**Saved entries**
■ ■ ■ ■
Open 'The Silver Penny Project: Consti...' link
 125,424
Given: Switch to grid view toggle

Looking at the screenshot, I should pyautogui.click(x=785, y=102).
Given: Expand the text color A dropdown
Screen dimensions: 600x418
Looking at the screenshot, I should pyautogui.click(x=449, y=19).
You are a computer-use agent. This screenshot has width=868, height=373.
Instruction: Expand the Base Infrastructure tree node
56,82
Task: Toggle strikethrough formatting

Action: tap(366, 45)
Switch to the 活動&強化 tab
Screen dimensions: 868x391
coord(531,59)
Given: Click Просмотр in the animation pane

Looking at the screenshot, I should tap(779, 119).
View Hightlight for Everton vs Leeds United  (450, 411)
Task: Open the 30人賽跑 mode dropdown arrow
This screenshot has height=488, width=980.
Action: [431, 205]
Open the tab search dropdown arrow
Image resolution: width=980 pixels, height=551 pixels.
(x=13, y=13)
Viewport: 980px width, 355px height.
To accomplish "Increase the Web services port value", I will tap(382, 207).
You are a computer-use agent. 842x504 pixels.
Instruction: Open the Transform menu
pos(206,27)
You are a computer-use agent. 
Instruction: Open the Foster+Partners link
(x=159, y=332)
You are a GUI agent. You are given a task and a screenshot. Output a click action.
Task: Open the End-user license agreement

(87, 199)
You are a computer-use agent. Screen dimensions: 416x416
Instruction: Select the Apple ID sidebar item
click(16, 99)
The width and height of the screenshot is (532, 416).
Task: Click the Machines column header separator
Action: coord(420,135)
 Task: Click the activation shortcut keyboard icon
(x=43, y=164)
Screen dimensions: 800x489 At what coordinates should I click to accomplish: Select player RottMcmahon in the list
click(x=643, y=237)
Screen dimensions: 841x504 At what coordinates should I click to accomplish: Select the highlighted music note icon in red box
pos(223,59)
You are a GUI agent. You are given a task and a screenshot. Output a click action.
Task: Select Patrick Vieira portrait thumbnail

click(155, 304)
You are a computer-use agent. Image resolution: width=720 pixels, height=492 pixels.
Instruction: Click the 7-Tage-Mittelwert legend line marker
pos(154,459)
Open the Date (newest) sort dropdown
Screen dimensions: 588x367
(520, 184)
■ ■ ■ ■
**Prompt**
Swap each "Instruction" in the listing for "Command", then write out all of its lines again with nothing else changed.

**Finished task**
Open 'The Silver Penny Project: Consti...' link
 125,424
Given: Switch to grid view toggle

Looking at the screenshot, I should pyautogui.click(x=785, y=102).
Given: Expand the text color A dropdown
Screen dimensions: 600x418
Looking at the screenshot, I should pyautogui.click(x=449, y=19).
You are a computer-use agent. This screenshot has width=868, height=373.
Command: Expand the Base Infrastructure tree node
56,82
Task: Toggle strikethrough formatting

Action: tap(366, 45)
Switch to the 活動&強化 tab
Screen dimensions: 868x391
coord(531,59)
Given: Click Просмотр in the animation pane

Looking at the screenshot, I should tap(779, 119).
View Hightlight for Everton vs Leeds United  (450, 411)
Task: Open the 30人賽跑 mode dropdown arrow
This screenshot has height=488, width=980.
Action: [431, 205]
Open the tab search dropdown arrow
Image resolution: width=980 pixels, height=551 pixels.
(x=13, y=13)
Viewport: 980px width, 355px height.
To accomplish "Increase the Web services port value", I will tap(382, 207).
You are a computer-use agent. 842x504 pixels.
Command: Open the Transform menu
pos(206,27)
You are a computer-use agent. 
Command: Open the Foster+Partners link
(x=159, y=332)
You are a GUI agent. You are given a task and a screenshot. Output a click action.
Task: Open the End-user license agreement

(87, 199)
You are a computer-use agent. Screen dimensions: 416x416
Command: Select the Apple ID sidebar item
click(16, 99)
The width and height of the screenshot is (532, 416).
Task: Click the Machines column header separator
Action: coord(420,135)
 Task: Click the activation shortcut keyboard icon
(x=43, y=164)
Screen dimensions: 800x489 At what coordinates should I click to accomplish: Select player RottMcmahon in the list
click(x=643, y=237)
Screen dimensions: 841x504 At what coordinates should I click to accomplish: Select the highlighted music note icon in red box
pos(223,59)
You are a GUI agent. You are given a task and a screenshot. Output a click action.
Task: Select Patrick Vieira portrait thumbnail

click(155, 304)
You are a computer-use agent. Image resolution: width=720 pixels, height=492 pixels.
Command: Click the 7-Tage-Mittelwert legend line marker
pos(154,459)
Open the Date (newest) sort dropdown
Screen dimensions: 588x367
(520, 184)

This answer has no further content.